━━━━━ Records shown
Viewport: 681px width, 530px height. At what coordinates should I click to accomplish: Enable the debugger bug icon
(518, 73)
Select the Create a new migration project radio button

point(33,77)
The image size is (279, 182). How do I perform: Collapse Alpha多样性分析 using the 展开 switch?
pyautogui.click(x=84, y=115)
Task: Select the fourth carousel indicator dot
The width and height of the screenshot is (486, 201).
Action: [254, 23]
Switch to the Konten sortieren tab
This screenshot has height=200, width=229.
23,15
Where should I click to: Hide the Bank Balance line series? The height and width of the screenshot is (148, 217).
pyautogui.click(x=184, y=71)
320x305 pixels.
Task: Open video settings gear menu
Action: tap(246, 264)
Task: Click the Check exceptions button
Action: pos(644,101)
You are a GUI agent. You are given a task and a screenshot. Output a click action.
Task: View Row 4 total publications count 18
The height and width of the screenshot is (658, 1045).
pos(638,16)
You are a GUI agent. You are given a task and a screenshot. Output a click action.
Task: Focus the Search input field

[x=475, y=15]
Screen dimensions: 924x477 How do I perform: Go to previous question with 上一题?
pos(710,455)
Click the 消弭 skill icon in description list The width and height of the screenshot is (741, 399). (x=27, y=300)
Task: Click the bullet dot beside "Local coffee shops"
━━━━━━━━━━
# Exercise details
You are asked to reproduce word for word the line containing "Click the 消弭" and every subsequent line through the end of the entries.

# Response below
Click the 消弭 skill icon in description list The width and height of the screenshot is (741, 399). (x=27, y=300)
Task: Click the bullet dot beside "Local coffee shops"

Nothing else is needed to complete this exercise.